Records for the task

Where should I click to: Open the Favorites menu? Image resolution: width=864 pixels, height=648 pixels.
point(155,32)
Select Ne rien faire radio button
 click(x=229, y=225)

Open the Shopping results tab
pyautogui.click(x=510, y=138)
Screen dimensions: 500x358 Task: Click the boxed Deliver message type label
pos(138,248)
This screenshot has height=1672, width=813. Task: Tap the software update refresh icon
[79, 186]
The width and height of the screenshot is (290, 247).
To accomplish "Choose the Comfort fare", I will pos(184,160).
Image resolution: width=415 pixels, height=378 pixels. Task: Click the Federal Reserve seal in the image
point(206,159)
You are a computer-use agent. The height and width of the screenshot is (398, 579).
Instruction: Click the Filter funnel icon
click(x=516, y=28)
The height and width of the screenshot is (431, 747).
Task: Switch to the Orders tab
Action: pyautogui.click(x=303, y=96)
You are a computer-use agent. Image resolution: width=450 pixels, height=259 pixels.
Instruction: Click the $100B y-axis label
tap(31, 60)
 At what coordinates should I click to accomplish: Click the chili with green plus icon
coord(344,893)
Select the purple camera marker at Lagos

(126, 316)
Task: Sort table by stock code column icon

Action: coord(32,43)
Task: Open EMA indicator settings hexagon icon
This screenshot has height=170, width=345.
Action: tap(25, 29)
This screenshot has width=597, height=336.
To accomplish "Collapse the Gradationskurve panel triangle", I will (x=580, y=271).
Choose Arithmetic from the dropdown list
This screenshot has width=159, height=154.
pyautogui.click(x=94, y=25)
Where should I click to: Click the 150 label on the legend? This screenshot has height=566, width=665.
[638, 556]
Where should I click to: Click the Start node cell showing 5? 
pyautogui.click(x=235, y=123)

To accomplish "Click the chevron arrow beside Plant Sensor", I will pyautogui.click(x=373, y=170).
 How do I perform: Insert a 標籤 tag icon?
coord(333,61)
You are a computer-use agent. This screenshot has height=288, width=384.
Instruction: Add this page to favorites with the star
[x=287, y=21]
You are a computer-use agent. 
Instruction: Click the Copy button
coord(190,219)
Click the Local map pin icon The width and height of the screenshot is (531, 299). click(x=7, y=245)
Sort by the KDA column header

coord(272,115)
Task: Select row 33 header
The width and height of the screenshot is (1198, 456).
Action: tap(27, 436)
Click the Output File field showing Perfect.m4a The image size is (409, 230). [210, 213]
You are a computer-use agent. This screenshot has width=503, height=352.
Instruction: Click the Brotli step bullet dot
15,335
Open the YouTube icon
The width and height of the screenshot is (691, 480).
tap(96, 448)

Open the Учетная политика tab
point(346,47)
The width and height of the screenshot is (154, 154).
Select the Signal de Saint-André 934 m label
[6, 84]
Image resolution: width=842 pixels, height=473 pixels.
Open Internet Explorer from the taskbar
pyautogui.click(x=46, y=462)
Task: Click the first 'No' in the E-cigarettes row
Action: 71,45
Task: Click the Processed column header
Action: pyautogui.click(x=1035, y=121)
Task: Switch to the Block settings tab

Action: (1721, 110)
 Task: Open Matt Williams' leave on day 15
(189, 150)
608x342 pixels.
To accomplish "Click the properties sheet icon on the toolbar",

Problem statement
Turn every row above into a JSON list of strings, one string per line, leaving out the blank lines.

Answer for the task
[
  "Where should I click to: Open the Favorites menu? Image resolution: width=864 pixels, height=648 pixels.",
  "point(155,32)",
  "Select Ne rien faire radio button",
  " click(x=229, y=225)",
  "Open the Shopping results tab",
  "pyautogui.click(x=510, y=138)",
  "Screen dimensions: 500x358 Task: Click the boxed Deliver message type label",
  "pos(138,248)",
  "This screenshot has height=1672, width=813. Task: Tap the software update refresh icon",
  "[79, 186]",
  "The width and height of the screenshot is (290, 247).",
  "To accomplish \"Choose the Comfort fare\", I will pos(184,160).",
  "Image resolution: width=415 pixels, height=378 pixels. Task: Click the Federal Reserve seal in the image",
  "point(206,159)",
  "You are a computer-use agent. The height and width of the screenshot is (398, 579).",
  "Instruction: Click the Filter funnel icon",
  "click(x=516, y=28)",
  "The height and width of the screenshot is (431, 747).",
  "Task: Switch to the Orders tab",
  "Action: pyautogui.click(x=303, y=96)",
  "You are a computer-use agent. Image resolution: width=450 pixels, height=259 pixels.",
  "Instruction: Click the $100B y-axis label",
  "tap(31, 60)",
  " At what coordinates should I click to accomplish: Click the chili with green plus icon",
  "coord(344,893)",
  "Select the purple camera marker at Lagos",
  "(126, 316)",
  "Task: Sort table by stock code column icon",
  "Action: coord(32,43)",
  "Task: Open EMA indicator settings hexagon icon",
  "This screenshot has height=170, width=345.",
  "Action: tap(25, 29)",
  "This screenshot has width=597, height=336.",
  "To accomplish \"Collapse the Gradationskurve panel triangle\", I will (x=580, y=271).",
  "Choose Arithmetic from the dropdown list",
  "This screenshot has width=159, height=154.",
  "pyautogui.click(x=94, y=25)",
  "Where should I click to: Click the 150 label on the legend? This screenshot has height=566, width=665.",
  "[638, 556]",
  "Where should I click to: Click the Start node cell showing 5? ",
  "pyautogui.click(x=235, y=123)",
  "To accomplish \"Click the chevron arrow beside Plant Sensor\", I will pyautogui.click(x=373, y=170).",
  " How do I perform: Insert a 標籤 tag icon?",
  "coord(333,61)",
  "You are a computer-use agent. This screenshot has height=288, width=384.",
  "Instruction: Add this page to favorites with the star",
  "[x=287, y=21]",
  "You are a computer-use agent. ",
  "Instruction: Click the Copy button",
  "coord(190,219)",
  "Click the Local map pin icon The width and height of the screenshot is (531, 299). click(x=7, y=245)",
  "Sort by the KDA column header",
  "coord(272,115)",
  "Task: Select row 33 header",
  "The width and height of the screenshot is (1198, 456).",
  "Action: tap(27, 436)",
  "Click the Output File field showing Perfect.m4a The image size is (409, 230). [210, 213]",
  "You are a computer-use agent. This screenshot has width=503, height=352.",
  "Instruction: Click the Brotli step bullet dot",
  "15,335",
  "Open the YouTube icon",
  "The width and height of the screenshot is (691, 480).",
  "tap(96, 448)",
  "Open the Учетная политика tab",
  "point(346,47)",
  "The width and height of the screenshot is (154, 154).",
  "Select the Signal de Saint-André 934 m label",
  "[6, 84]",
  "Image resolution: width=842 pixels, height=473 pixels.",
  "Open Internet Explorer from the taskbar",
  "pyautogui.click(x=46, y=462)",
  "Task: Click the first 'No' in the E-cigarettes row",
  "Action: 71,45",
  "Task: Click the Processed column header",
  "Action: pyautogui.click(x=1035, y=121)",
  "Task: Switch to the Block settings tab",
  "Action: (1721, 110)",
  " Task: Open Matt Williams' leave on day 15",
  "(189, 150)",
  "608x342 pixels.",
  "To accomplish \"Click the properties sheet icon on the toolbar\","
]